-------- TEXTO PARA ANÁLISE

Os irmãos Arkadi & Boris Strugártski tinham formações diferentes. Arkádi era tradutor, fluente em inglês e japonês; Boris, oito anos mais novo, era formado em matemática em São Petersburgo. Os irmãos tinham uma justa pretensão de levar os seus leitores a pensarem junto com eles. Em outras palavras, queriam que o livro fosse debatido. Nada mais justo. O slogan dos irmãos era: “Pensar não é entretenimento, mas obrigação”.

O livro, como já disse, foi escrito na década de 1970. Publicar um livro na União Soviética era uma tarefa hercúlea, sendo muito otimista com essa afirmação. Ainda mais escrever um livro de ficção que nada mais era que uma sátira ao regime.  O motivo, segundo os autores, que no posfácio dão uma explicação mais detalhada, deve-se à abordagem dura aos Stalkers (que significa em português: “perseguidores”). Os censores alegavam (pasmem!): a presença do fumo, de brigas de bar, obscenidades e insensibilidade, elementos que não condiziam com a prática comunista. Eles temiam que o romance pudesse influenciar, corromper a juventude comunista, que, segundo os censores, era muito “impressionável”. Em outras palavras, é o famoso me engana que eu gosto.

Para os burocratas, censores e políticos burocratas, a imaginação é algo que não pode ser cultivada, tendem a presumir que a ficção científica é algo inferior. Os irmãos Strugátski, nas palavras de Ursula K. Le Guin, que escreve que ambos os irmãos não eram óbvios, deixando que eles escreviam como homens livres. Um péssimo sentimento para um censor burocrata.

Mas foi no ano de 1989, depois de anos de repressão do governo soviético, que levaram a confrontos com o Ocidente, e com o Afeganistão, que os soviéticos viram-se economicamente e culturalmente falidos. A experiência socialista havia fracassado. No entanto, mesmo sabendo que o caos estava à beira de acontecer, as coisas permaneciam normais e as pessoas acreditavam nas autoridades, pois não conheciam outras alternativas. O patriotismo mascarava uma economia quebrada e sonhos desfeitos.

Os autores Arkady e Boris Strugatski descreveram em seu romance “Piquenique na Estrada” a vida após uma visita de extraterrestres de uma maneira inexplicável, não testemunhada por ninguém, apenas através da descoberta de “Zonas”, lugares sujeitos a uma espécie de irrealidade fora das leis naturais, onde nada é o que parece. E é um grupo de pessoas, chamadas de “Perseguidores” (Stalkers), que se arriscam a entrar nessas Zonas onde o perigo é iminente.

Nessas “Zonas”, havia guardas armados com ordens para prender ou matar, caso fosse necessário, qualquer um que tentasse entrar nessas regiões voláteis. Os governos temiam que certos artefatos deixados por alienígenas dentro das “Zonas” pudessem ter material suficiente para causar uma pandemia, prejudicar nações inteiras ou até mesmo destruir o planeta. No entanto, uma cultura surgiu ao longo do perímetro das Zonas. Homens conhecidos como “Stalkers” (perseguidores) que arriscavam suas vidas para recuperar ilegalmente artefatos alienígenas de dentro da Zona para obter lucros.

----------------
-------- DADOS FORNECIDOS

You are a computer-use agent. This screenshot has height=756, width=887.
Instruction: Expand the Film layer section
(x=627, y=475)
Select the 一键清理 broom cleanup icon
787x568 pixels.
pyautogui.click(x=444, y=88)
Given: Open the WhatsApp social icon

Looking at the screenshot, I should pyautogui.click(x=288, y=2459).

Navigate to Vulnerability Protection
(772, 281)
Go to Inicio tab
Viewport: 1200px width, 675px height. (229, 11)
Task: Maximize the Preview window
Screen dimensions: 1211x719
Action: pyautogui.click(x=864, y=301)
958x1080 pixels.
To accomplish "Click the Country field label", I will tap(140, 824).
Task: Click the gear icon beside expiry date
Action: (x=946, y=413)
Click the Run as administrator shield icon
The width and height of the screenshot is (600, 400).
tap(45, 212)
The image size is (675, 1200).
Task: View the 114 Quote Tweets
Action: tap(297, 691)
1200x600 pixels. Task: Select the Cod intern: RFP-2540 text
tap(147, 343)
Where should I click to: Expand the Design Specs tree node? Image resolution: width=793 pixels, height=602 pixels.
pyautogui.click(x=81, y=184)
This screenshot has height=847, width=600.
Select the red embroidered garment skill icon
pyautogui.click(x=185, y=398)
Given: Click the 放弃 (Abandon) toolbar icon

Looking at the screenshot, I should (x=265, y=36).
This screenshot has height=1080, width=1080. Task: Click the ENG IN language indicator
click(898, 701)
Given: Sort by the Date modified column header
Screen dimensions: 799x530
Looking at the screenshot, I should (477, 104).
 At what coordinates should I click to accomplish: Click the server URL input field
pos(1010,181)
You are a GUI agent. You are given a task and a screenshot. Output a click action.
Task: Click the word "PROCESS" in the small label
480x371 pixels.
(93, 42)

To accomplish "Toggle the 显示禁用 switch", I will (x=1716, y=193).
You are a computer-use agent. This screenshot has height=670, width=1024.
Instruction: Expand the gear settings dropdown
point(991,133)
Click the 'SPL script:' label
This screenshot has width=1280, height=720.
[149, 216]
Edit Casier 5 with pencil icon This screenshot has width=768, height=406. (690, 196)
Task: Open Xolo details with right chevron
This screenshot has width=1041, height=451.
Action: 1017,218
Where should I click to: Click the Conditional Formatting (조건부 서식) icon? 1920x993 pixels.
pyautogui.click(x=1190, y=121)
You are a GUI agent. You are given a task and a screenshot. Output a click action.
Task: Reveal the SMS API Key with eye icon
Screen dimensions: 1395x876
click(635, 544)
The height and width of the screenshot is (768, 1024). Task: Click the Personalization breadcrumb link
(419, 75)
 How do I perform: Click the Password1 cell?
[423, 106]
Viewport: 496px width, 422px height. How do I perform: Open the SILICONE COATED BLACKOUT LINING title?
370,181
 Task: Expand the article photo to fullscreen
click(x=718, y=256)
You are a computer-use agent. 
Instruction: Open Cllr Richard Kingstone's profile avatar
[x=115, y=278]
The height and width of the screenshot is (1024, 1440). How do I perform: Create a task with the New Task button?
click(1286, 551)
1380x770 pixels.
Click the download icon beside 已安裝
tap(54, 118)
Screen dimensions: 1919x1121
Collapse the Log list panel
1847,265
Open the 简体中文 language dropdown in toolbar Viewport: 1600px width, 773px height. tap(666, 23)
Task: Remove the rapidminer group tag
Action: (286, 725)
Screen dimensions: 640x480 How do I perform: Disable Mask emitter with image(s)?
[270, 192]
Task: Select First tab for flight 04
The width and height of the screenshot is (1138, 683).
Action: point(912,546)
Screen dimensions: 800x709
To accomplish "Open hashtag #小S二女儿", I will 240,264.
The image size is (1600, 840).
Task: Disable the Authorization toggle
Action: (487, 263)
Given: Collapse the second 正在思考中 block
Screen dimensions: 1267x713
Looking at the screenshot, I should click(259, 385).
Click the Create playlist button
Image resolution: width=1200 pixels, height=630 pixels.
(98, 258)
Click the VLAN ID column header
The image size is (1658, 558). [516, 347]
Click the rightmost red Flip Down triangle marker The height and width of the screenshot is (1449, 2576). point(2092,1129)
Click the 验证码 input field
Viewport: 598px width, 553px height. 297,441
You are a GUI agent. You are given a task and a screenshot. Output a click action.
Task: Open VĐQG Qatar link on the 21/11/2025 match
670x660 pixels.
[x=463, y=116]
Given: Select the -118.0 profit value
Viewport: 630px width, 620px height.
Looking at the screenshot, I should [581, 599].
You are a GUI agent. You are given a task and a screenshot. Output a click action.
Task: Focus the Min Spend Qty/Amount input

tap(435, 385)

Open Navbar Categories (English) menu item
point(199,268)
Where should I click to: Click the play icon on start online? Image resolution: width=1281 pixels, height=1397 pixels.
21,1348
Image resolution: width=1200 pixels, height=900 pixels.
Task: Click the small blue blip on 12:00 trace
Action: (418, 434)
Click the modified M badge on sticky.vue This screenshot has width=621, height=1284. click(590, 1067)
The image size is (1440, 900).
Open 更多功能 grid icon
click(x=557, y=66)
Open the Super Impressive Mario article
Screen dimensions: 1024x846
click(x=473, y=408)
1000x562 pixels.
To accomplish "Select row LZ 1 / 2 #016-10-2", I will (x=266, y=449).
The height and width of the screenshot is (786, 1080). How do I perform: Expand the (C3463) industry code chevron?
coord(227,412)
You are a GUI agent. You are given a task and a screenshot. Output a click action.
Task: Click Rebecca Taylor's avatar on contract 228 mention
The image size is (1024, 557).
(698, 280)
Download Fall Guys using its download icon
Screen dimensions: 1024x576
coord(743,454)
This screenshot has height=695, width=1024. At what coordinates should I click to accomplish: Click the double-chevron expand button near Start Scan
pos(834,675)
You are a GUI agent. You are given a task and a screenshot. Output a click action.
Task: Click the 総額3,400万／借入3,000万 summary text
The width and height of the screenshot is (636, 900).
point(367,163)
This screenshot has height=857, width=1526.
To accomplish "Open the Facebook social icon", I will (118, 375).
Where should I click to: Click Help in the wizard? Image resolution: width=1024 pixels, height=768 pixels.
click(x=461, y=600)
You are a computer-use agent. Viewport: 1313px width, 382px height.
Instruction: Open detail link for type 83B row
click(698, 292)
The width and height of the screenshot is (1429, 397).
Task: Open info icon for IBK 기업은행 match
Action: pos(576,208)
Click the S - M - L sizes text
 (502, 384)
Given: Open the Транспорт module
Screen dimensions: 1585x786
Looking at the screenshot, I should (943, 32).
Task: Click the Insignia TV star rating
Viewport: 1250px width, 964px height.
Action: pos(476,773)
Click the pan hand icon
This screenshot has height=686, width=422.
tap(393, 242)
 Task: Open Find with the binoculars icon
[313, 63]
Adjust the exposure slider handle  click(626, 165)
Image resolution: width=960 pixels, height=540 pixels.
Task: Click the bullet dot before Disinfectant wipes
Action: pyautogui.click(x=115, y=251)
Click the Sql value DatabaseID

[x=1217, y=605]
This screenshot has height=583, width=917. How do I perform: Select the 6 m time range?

----------------

Segundo o texto sobre os irmãos Strugátski, em quais idiomas Arkádi era fluente? A listagem não tem nenhum papel neste exercício.

> [RESPOSTA DO EXERCÍCIO]: Em inglês e japonês.